Classification models for disease: the effect of associations between markers on calculating the risk for disease by likelihood ratio products

Clin Exp Rheumatol. 2009 Mar-Apr;27(2):272-6.

Abstract

Objectives: The risk for disease or a bad prognosis can be calculated by means of prediction or classification models that take into account multiple variables. Different methods exist to construct such models. Some of those methods, including the likelihood ratio (LR) product method neglect dependency between variables. We aimed to evaluate the effect of neglecting dependency between variables in prediction or classification models.

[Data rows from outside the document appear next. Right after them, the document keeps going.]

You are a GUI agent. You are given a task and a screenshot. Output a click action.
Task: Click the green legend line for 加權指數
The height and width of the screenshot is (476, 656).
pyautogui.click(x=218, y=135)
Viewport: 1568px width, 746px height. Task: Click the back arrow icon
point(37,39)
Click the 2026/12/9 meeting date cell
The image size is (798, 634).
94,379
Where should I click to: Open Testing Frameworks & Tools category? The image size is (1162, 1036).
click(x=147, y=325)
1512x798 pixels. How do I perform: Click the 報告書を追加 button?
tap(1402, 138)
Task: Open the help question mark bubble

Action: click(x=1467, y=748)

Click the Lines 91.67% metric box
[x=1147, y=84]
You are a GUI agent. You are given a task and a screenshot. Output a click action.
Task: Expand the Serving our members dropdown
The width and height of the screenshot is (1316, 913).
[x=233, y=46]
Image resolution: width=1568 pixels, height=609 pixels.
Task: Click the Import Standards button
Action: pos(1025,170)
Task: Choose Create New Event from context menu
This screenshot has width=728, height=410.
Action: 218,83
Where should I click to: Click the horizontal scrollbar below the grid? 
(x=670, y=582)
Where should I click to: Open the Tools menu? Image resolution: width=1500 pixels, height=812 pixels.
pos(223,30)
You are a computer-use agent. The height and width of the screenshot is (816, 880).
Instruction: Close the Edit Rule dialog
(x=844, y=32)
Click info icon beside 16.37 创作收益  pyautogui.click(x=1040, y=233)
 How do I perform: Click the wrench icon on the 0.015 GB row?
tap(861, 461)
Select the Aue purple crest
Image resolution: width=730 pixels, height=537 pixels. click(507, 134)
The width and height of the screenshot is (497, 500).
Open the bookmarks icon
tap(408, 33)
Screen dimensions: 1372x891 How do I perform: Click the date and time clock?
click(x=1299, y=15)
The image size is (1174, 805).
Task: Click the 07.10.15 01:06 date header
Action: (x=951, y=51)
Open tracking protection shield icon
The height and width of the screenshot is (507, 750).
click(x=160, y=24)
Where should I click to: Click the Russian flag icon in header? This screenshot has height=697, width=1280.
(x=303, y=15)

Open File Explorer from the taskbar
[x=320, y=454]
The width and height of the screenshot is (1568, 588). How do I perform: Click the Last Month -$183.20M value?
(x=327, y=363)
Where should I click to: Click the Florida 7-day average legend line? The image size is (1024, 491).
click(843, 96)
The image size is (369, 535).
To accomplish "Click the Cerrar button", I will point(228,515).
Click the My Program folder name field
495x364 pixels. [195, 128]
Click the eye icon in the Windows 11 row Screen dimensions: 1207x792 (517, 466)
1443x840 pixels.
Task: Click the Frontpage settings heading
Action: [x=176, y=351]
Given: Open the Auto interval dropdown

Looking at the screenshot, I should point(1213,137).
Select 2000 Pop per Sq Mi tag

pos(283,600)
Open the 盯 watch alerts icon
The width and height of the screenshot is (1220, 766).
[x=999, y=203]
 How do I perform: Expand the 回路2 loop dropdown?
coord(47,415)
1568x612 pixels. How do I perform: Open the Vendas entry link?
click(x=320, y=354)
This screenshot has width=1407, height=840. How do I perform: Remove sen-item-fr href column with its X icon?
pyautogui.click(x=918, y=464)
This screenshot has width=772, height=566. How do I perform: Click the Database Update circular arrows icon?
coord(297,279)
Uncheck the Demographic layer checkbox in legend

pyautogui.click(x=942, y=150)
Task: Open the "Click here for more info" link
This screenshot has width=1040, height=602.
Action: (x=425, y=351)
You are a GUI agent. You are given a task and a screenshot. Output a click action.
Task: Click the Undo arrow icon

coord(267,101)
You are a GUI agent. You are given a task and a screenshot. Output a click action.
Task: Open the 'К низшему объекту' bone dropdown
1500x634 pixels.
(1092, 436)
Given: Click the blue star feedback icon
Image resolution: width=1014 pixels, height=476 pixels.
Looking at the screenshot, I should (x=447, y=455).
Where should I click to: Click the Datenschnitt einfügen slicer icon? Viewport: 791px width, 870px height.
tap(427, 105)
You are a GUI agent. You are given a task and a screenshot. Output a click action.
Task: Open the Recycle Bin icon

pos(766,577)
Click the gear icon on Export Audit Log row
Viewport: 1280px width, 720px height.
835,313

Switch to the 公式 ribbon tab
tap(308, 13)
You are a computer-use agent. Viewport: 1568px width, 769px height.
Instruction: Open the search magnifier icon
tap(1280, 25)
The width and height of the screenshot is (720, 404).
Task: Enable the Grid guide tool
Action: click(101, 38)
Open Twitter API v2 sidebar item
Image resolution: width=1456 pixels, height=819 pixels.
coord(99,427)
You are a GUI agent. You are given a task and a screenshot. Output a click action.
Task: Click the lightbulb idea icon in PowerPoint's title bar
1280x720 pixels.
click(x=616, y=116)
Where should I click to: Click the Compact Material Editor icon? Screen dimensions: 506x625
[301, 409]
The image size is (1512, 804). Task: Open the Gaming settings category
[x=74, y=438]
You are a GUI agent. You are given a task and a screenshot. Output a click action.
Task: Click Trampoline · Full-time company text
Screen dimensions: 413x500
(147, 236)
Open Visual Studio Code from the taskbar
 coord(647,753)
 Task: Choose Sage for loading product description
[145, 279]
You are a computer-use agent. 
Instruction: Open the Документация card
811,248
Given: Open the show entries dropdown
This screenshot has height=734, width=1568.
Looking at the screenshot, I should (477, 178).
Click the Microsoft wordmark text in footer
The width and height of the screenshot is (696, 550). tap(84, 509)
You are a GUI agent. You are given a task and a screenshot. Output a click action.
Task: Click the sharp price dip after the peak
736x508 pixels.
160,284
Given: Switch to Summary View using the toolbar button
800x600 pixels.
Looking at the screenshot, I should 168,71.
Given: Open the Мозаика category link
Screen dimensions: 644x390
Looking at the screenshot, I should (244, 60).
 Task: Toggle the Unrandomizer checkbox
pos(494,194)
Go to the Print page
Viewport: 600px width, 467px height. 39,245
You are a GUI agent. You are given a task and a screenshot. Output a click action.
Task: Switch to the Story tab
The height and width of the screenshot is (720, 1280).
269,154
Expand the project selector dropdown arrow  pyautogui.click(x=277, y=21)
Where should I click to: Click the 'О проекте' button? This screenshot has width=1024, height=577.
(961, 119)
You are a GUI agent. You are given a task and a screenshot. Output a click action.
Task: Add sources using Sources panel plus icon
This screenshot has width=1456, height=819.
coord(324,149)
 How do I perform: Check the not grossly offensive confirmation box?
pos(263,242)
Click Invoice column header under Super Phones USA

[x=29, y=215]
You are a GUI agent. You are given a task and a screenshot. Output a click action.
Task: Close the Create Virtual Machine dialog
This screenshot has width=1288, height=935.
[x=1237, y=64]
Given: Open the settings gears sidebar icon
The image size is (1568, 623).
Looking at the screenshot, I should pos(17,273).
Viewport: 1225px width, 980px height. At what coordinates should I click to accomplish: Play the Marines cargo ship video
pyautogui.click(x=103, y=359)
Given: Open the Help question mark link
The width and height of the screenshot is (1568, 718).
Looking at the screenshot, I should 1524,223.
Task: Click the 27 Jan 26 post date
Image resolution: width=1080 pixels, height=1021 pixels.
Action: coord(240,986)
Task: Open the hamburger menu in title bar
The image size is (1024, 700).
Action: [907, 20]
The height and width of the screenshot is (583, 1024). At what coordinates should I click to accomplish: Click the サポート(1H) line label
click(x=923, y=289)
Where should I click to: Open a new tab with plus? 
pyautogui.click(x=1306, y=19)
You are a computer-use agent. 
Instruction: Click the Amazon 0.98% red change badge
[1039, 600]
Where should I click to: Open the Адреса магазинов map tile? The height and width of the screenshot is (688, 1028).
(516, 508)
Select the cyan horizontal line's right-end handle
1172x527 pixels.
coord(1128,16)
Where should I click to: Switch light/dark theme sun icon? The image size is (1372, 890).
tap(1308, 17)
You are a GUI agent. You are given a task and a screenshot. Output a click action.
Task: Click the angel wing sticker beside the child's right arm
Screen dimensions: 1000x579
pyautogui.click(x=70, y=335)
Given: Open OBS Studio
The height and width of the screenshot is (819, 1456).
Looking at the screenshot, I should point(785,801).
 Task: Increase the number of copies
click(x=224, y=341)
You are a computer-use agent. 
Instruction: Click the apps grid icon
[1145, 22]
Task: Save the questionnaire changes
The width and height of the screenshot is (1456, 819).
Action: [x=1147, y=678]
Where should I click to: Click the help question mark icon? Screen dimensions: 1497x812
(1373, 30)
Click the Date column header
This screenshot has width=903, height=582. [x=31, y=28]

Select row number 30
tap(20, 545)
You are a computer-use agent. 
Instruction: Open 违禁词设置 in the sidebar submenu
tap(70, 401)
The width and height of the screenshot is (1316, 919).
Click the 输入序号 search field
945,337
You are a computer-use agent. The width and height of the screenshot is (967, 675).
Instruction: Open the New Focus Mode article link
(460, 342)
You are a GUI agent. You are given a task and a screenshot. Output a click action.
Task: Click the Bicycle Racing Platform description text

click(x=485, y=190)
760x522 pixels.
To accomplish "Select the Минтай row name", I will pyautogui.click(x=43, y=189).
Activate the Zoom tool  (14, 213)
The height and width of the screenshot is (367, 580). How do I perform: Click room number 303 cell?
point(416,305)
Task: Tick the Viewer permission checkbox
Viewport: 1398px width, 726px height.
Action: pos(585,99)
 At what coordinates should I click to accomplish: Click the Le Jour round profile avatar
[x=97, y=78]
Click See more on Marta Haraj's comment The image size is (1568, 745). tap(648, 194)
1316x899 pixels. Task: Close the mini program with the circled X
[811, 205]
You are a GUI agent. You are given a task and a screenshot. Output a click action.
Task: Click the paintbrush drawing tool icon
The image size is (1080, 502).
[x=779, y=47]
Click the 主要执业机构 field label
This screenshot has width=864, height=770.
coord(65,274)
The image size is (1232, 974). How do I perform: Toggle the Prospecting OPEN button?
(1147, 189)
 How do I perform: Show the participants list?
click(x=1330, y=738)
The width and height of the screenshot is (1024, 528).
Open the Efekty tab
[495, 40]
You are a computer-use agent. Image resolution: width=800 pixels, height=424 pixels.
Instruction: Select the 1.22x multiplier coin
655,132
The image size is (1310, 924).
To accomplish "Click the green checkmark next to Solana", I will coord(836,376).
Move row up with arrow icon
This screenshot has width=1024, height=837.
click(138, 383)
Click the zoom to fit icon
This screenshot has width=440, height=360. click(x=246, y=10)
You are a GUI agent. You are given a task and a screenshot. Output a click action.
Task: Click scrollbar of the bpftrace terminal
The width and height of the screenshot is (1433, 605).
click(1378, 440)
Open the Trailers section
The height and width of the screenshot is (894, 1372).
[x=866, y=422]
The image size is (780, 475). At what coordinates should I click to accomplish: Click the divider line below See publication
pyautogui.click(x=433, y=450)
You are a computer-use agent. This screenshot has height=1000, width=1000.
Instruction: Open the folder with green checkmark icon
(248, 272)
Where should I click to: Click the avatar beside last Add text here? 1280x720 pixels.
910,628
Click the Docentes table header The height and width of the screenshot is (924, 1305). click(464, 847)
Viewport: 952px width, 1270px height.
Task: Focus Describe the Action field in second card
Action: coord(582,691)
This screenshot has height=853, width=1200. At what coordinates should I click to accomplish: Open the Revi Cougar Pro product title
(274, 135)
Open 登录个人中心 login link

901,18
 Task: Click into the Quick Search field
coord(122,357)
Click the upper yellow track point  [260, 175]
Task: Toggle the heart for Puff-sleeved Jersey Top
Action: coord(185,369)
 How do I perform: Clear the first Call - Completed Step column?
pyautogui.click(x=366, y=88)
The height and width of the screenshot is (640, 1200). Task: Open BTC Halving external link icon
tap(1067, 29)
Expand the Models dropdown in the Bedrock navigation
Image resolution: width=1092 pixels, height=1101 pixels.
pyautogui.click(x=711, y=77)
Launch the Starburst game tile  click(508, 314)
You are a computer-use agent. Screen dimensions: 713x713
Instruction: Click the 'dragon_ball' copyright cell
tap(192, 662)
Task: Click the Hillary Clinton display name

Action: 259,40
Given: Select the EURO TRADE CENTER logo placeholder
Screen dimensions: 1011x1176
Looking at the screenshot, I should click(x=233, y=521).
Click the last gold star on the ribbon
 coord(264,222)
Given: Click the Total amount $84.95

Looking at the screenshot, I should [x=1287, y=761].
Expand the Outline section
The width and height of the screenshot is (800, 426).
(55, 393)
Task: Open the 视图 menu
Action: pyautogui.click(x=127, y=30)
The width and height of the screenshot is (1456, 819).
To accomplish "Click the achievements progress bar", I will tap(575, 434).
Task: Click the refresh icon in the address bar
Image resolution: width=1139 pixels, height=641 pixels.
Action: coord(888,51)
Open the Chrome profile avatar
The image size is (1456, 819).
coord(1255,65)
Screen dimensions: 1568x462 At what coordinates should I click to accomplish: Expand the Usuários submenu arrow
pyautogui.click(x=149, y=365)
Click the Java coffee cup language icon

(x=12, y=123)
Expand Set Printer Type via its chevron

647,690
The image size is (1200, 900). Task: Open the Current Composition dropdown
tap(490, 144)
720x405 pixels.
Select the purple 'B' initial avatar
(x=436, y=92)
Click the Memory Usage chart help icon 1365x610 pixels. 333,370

Patients and methods: Population I consisted of 1003 consecutive patients with a new diagnostic problem for which RA was included in the differential diagnosis and final diagnoses (RA or non-RA) were established after 1 year. The baseline variables included in the model are rheumatoid factor, anti-citrullinated protein/peptide antibodies and the HLA-shared epitope. Population II consisted of 847 patients with definite ankylosing spondylitis (AS). Six variables (psoriasis, inflammatory bowel disease, uveitis, HLA-B27 status and latest available CRP) were evaluated. Here, specificities of the features were derived from literature and different scenarios of association between variables in controls and diseased are estimated.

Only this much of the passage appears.